Congress is reviewing ways Medicare beneficiaries with chronic conditions may become eligible for expanded Telehealth accessibility. Consequently, an expansion of these services could improve health care, reduce costs, and create better care coordination.
In sum, the Centers for Medicare & Medicaid Services (CMS) has always offered little coverage for telehealth services. For coverage, patients must be seen at an approved “originating site,” by an approved provider, and for a small defined set of services. Now, Congress is looking into expanding these services in a few areas.
Today, Medicare beneficiaries can only receive home dialysis coverage if they meet certain requirements. The new law would lift geographic restrictions on Medicare reimbursement, allowing for more home treatments.
Currently, Medicare does not cover telehealth services.
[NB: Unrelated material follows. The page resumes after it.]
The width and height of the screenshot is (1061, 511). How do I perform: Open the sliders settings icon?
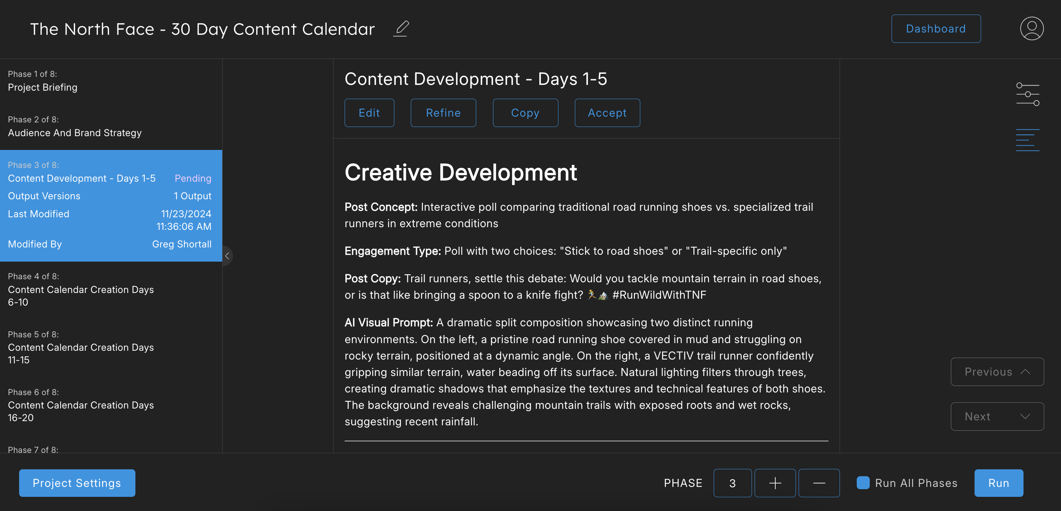1027,94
This proposal would allow Medicare Advantage plans to pay for the use of telehealth services. It applies if they are included as part of the bid process and they act as an expansion of supplemental benefits.
Another piece of this legislation would waive the geographic limits of Accountable Care Organizations and redefine what the “originating site” is. This would also apply to the Telestroke programs in rural areas.
It will also allow caregivers more geographic freedom. As a result, more in-home health assessments will become available.
Congress has been reconsidering a bill called the “Medicare Telehealth Parity Act of 2017” to modernize Medicare. The first phase would expand qualified sites to include rural areas. Additionally, it would cover certified audiologists, occupational therapists, speech-language therapists, and physical therapists as well as diabetes specialists and educators.
The second phase would expand the geographic network. Also, it would create a main web page for the program. The third phase would expand the network even further and authorize CMS to create payment methods for Medicare telehealth.
This page is updated to reflect August 2017 news.